▶ Stored data entries:
· · ·
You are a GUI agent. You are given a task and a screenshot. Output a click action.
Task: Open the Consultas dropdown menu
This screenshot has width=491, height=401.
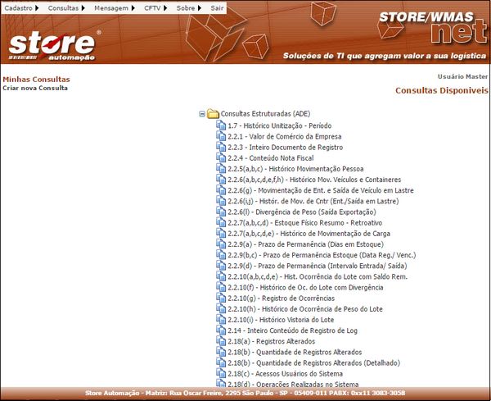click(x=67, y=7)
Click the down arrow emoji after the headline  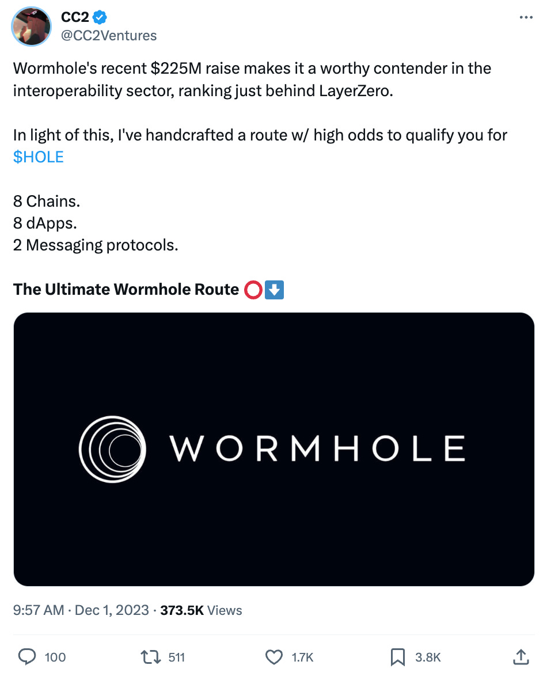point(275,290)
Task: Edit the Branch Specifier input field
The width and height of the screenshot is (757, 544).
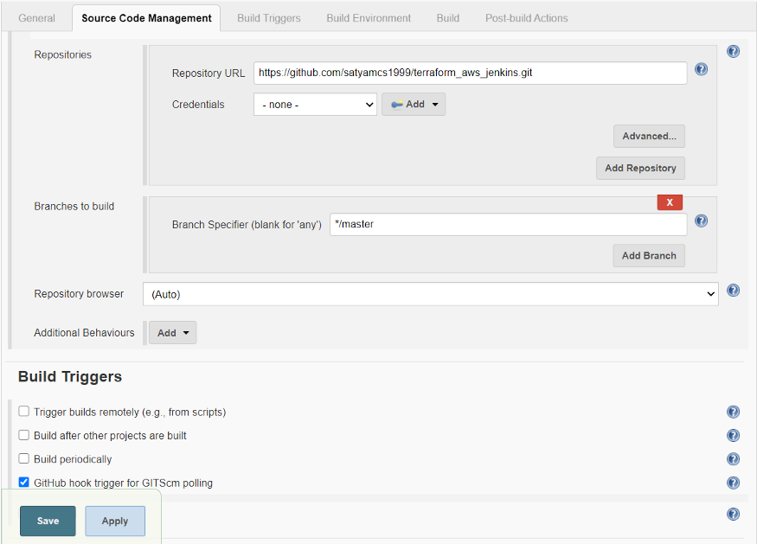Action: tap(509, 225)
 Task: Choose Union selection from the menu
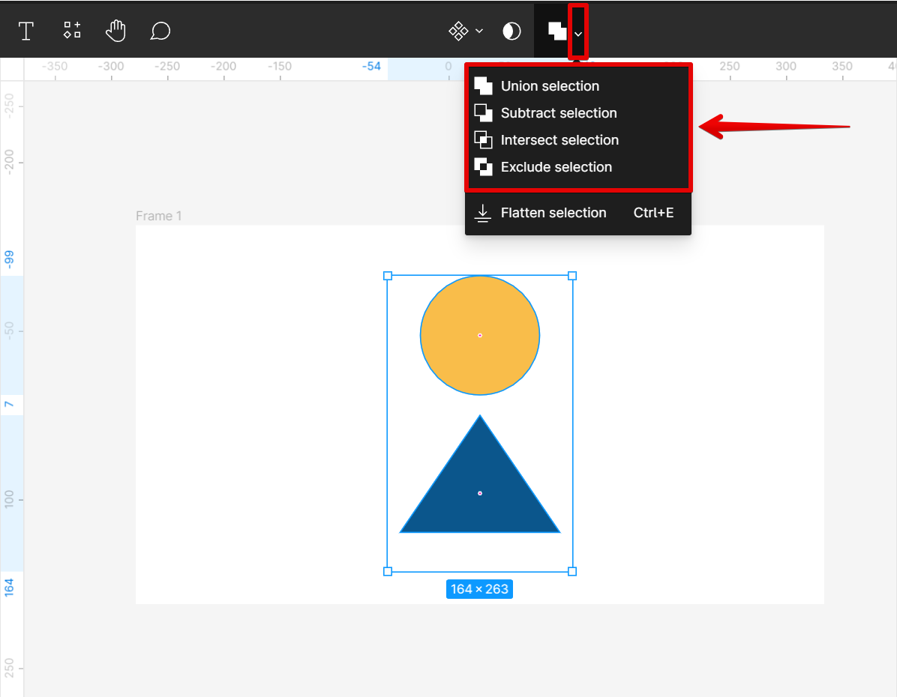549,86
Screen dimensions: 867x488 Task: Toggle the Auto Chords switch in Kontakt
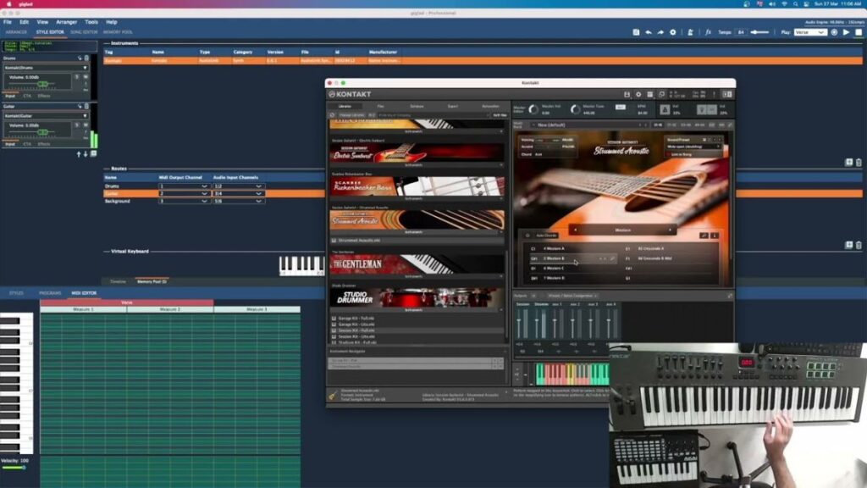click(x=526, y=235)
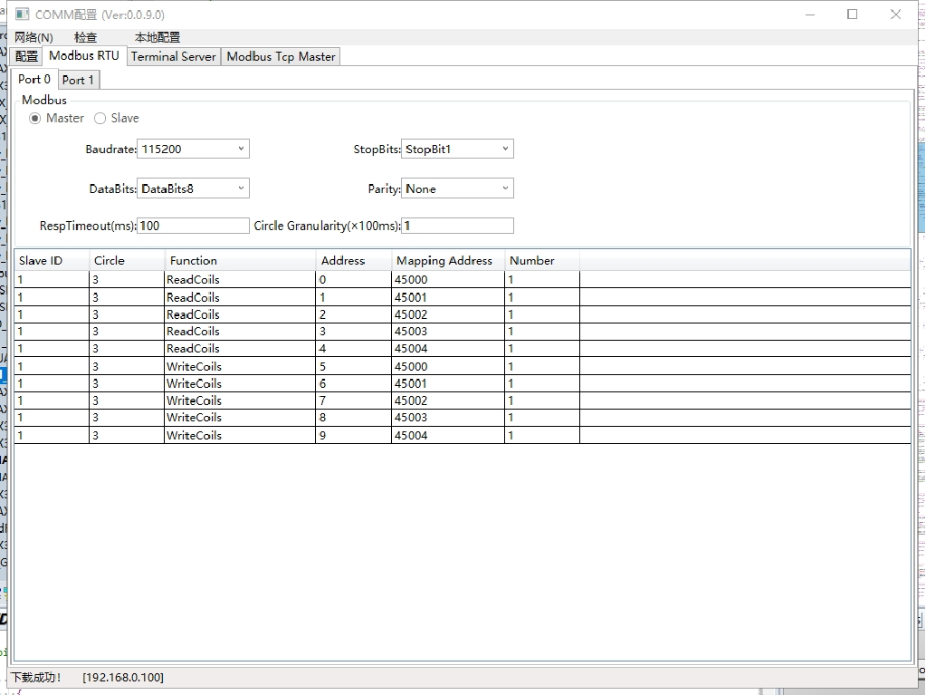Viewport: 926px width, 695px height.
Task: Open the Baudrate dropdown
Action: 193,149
· · ·
▶ WHAT IS NEEDED:
Your answer must be exactly the lines from the one with "Task: Choose Union selection from the menu" through the last line of the entries, both included, with no pictures; please add nothing else.

▶ EXERCISE ANSWER:
 Task: Choose Union selection from the menu
549,86
Screen dimensions: 867x488 Task: Toggle the Auto Chords switch in Kontakt
click(x=526, y=235)
Viewport: 926px width, 695px height.
Task: Open the Baudrate dropdown
Action: 193,149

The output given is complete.